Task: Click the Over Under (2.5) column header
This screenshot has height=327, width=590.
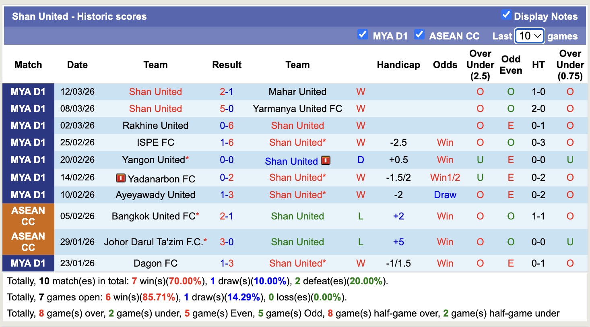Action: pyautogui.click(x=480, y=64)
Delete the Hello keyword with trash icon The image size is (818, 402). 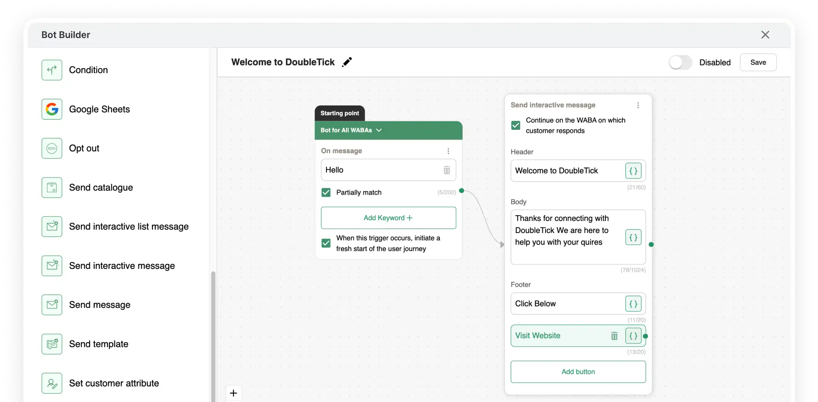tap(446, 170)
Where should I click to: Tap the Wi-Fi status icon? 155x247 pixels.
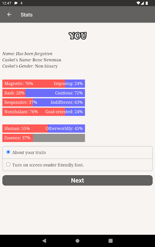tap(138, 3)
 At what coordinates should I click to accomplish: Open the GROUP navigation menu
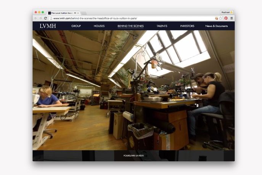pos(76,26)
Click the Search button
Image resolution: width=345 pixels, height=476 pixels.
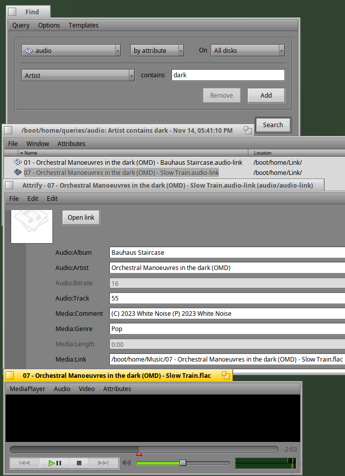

····················

Task goal – Set out nothing but the lines from the line with "At what coordinates" through the end of the material, reproduced exactly, both ends included, pictures omitted.

Task answer –
 At what coordinates should I click to accomplish: Open the GROUP navigation menu
pos(76,26)
Click the Search button
Image resolution: width=345 pixels, height=476 pixels.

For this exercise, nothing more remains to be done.